= Saved entries =

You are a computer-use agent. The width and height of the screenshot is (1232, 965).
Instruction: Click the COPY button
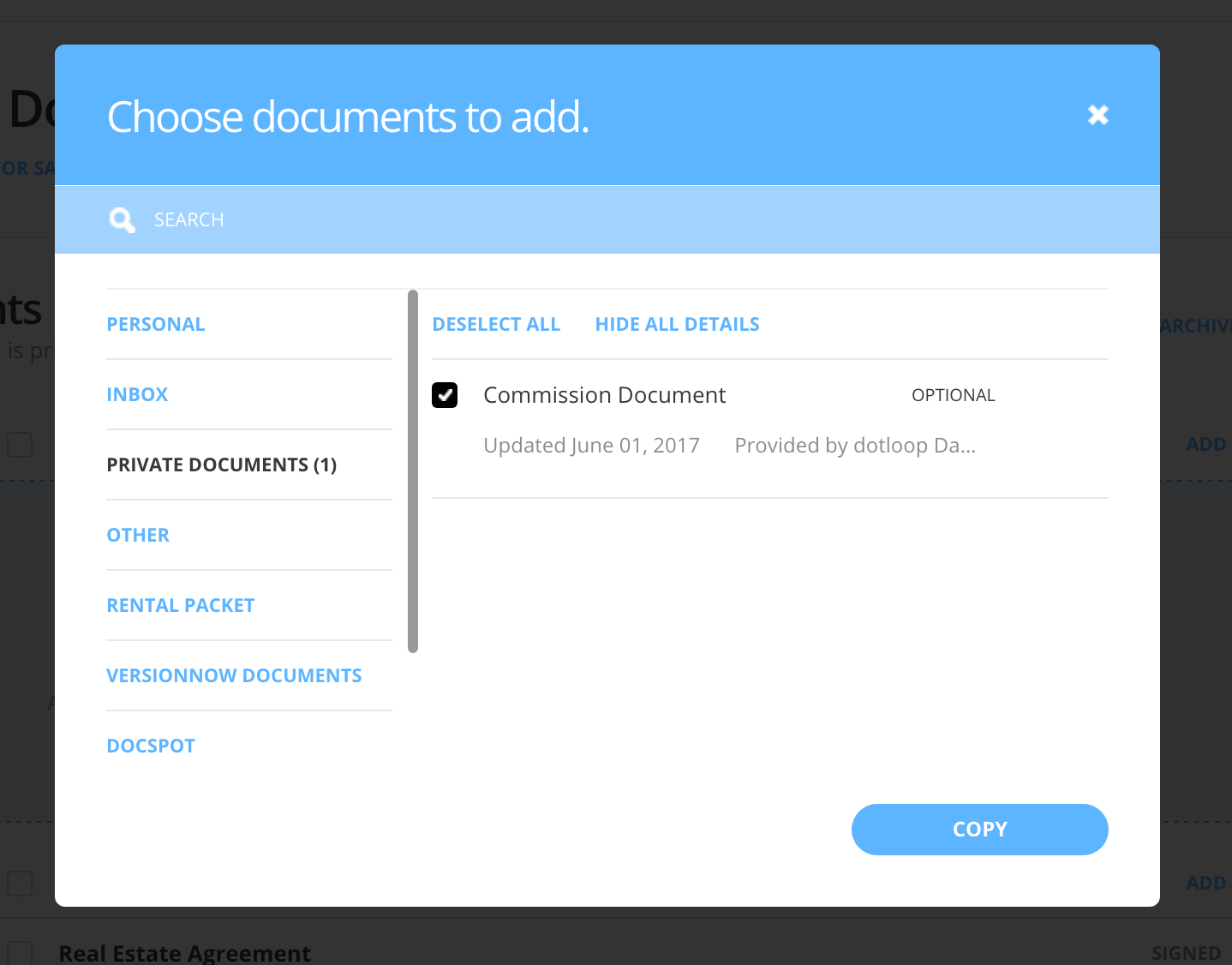979,830
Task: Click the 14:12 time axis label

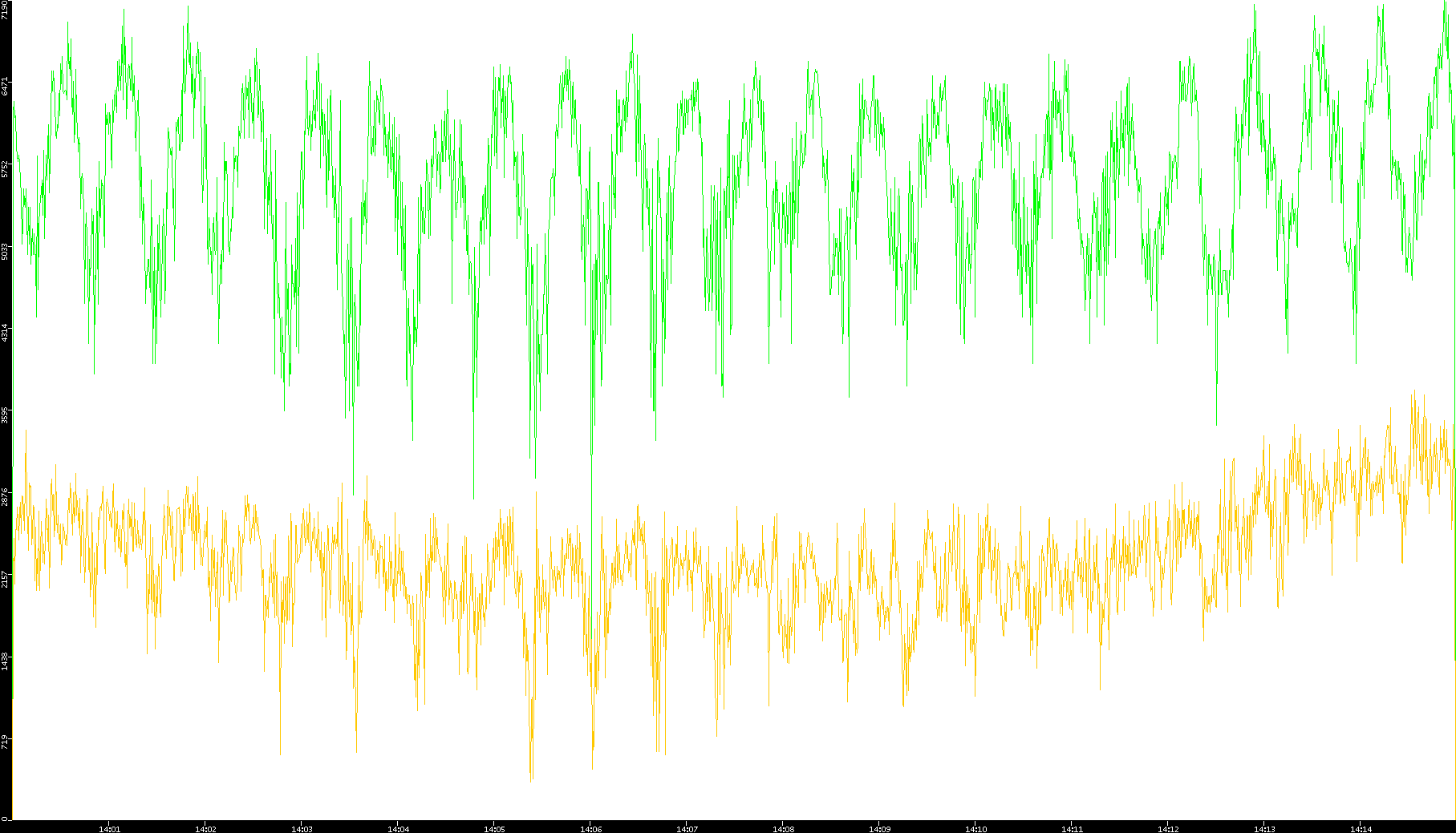Action: coord(1168,828)
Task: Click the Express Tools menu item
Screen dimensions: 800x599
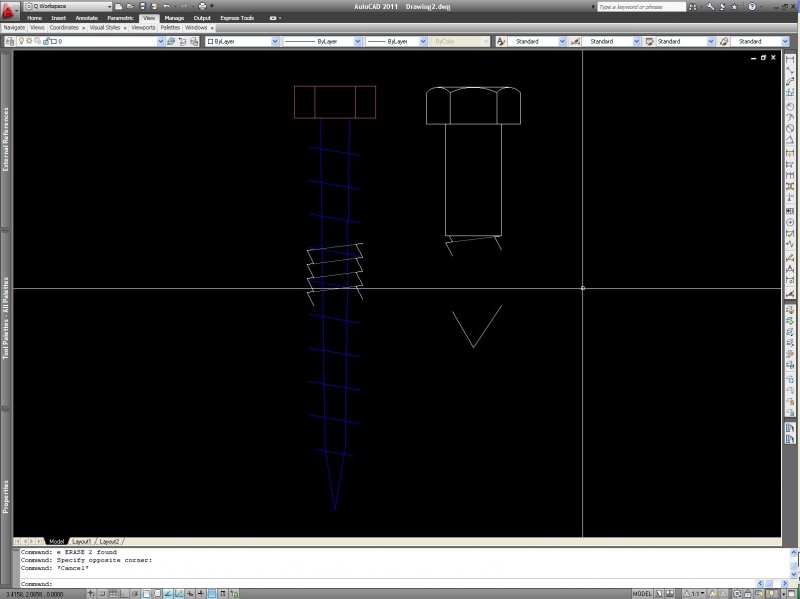Action: 236,17
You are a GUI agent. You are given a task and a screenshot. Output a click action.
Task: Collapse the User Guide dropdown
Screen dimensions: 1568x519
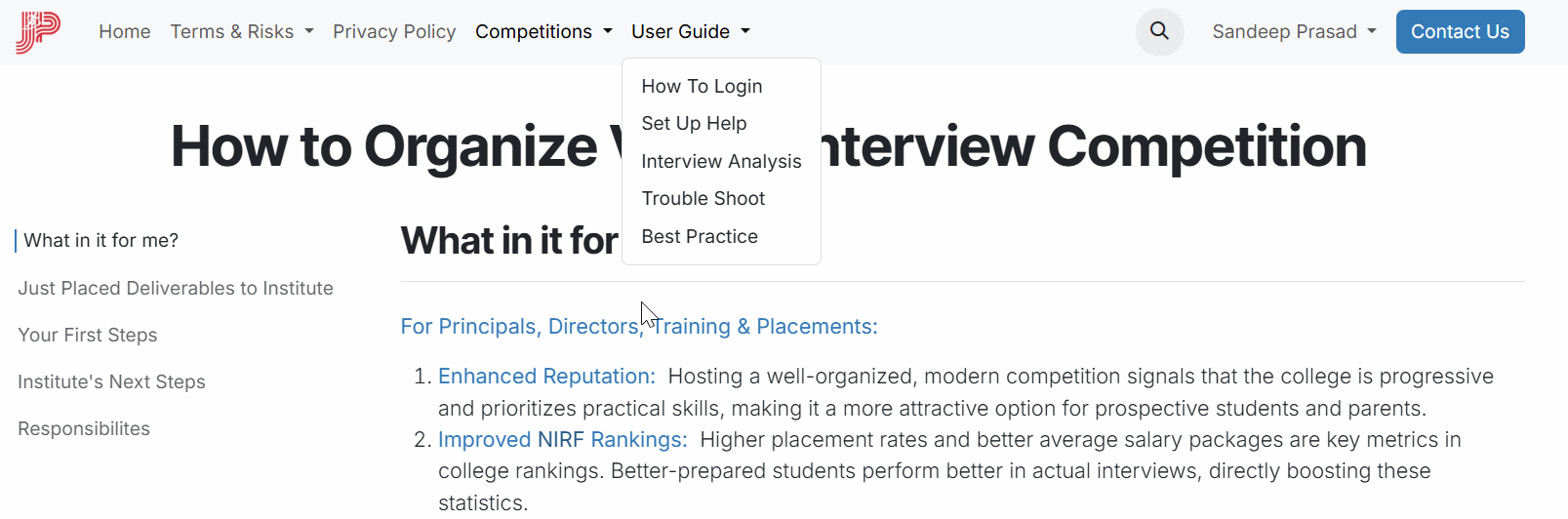pyautogui.click(x=691, y=32)
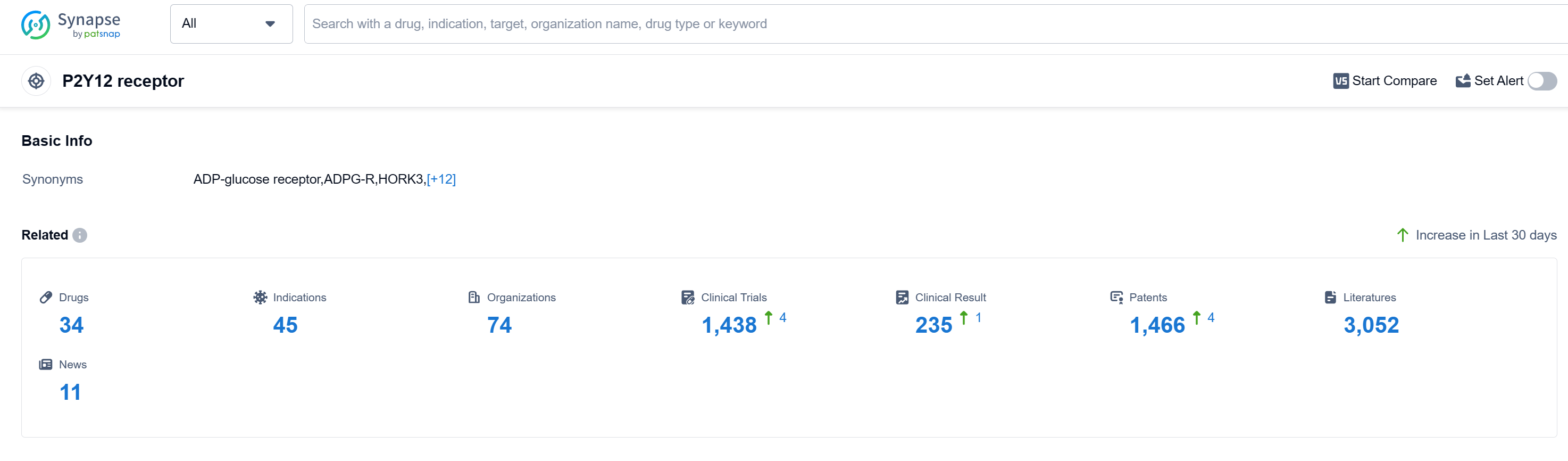The image size is (1568, 461).
Task: Click the Synapse by patsnap logo
Action: (x=70, y=25)
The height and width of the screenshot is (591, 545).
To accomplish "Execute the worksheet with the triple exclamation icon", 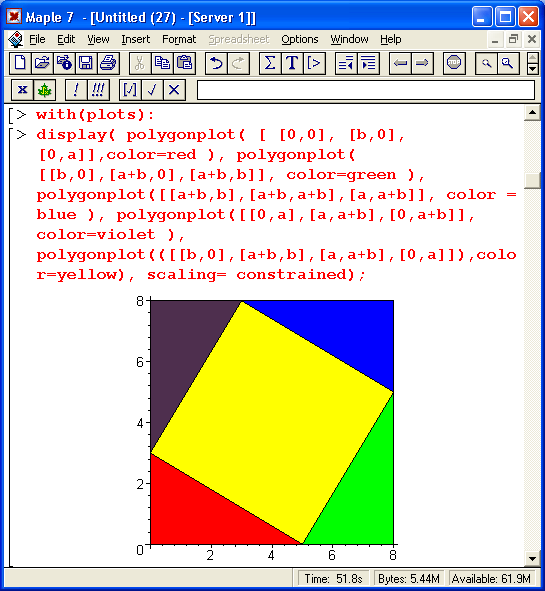I will pyautogui.click(x=98, y=90).
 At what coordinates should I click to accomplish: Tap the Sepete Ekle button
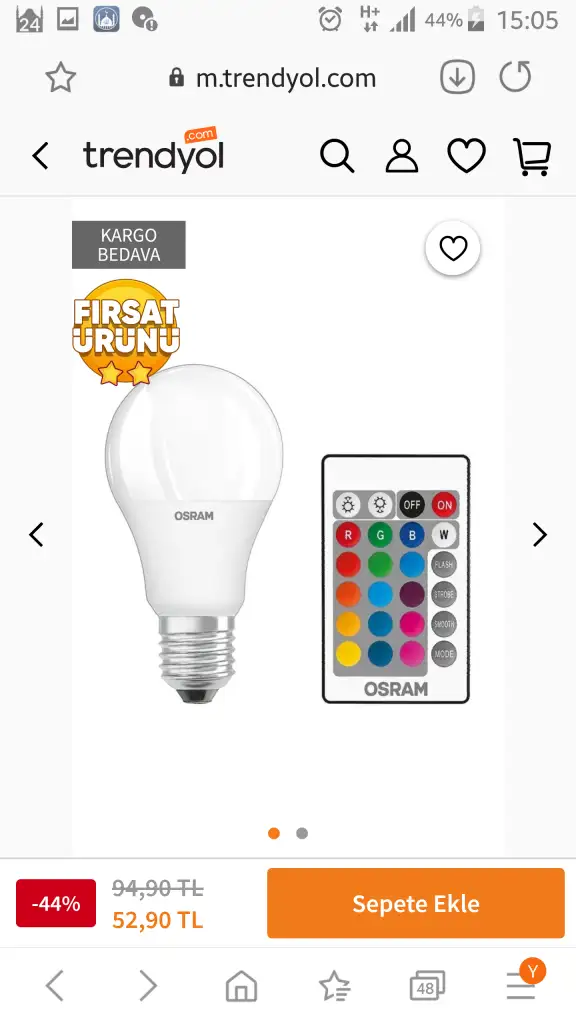pyautogui.click(x=416, y=903)
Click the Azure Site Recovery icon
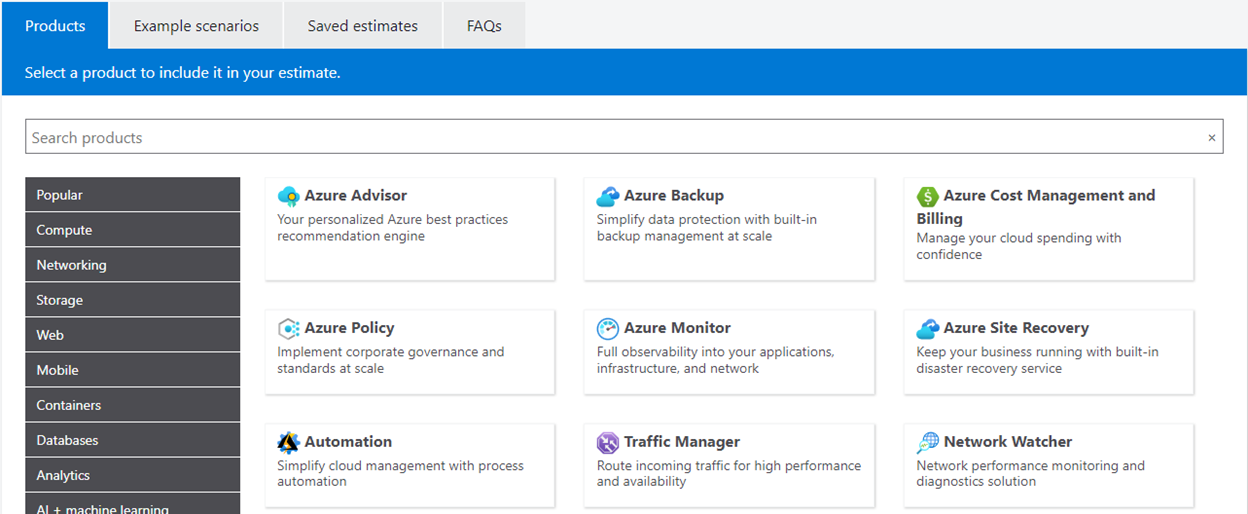The image size is (1248, 514). tap(928, 328)
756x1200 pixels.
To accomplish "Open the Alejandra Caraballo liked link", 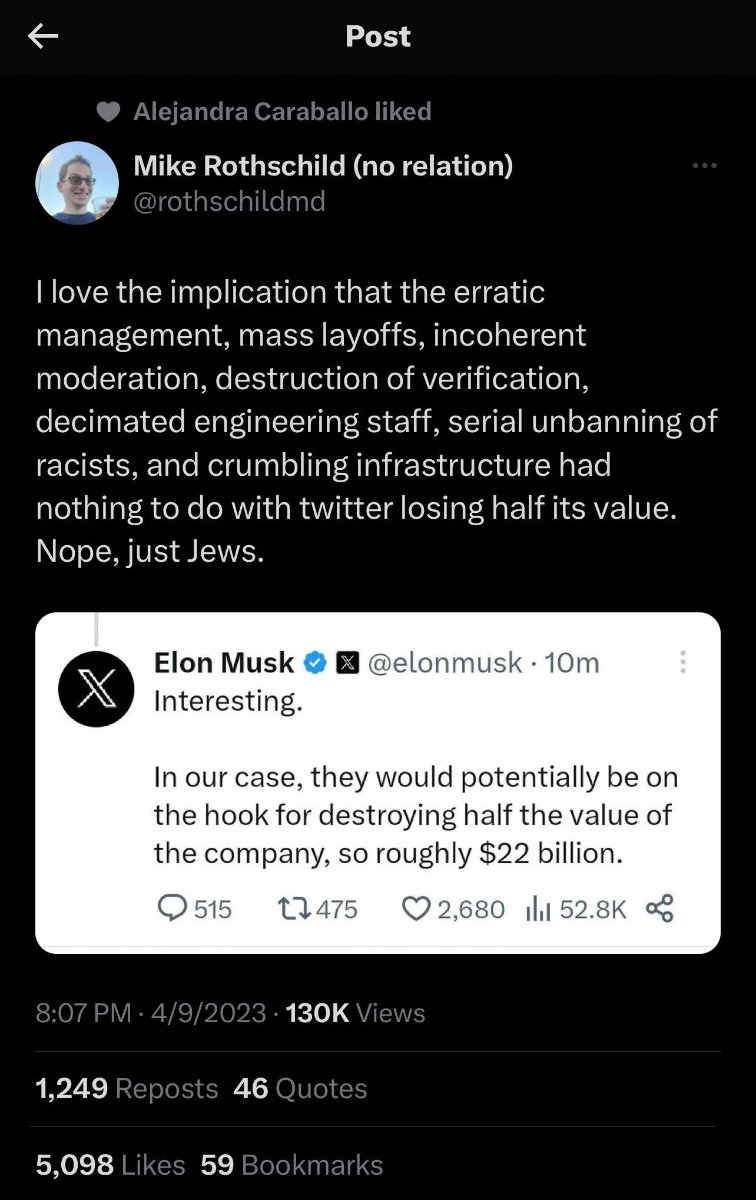I will click(x=282, y=112).
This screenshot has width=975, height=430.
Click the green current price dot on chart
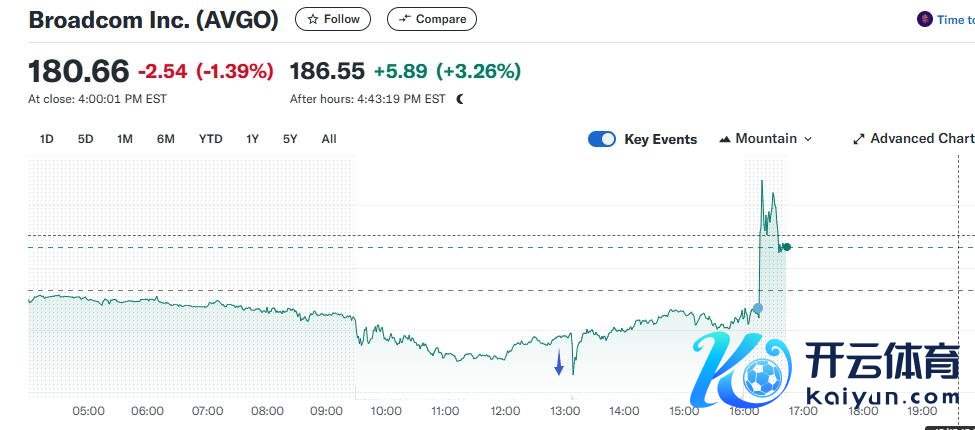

= Work request =
When the line containing "This screenshot has width=975, height=430." is reached, write out that line and each one after it exactly, ending with the last line of the records; pictures are not copied.

= Result for this task =
This screenshot has width=975, height=430.
Click the green current price dot on chart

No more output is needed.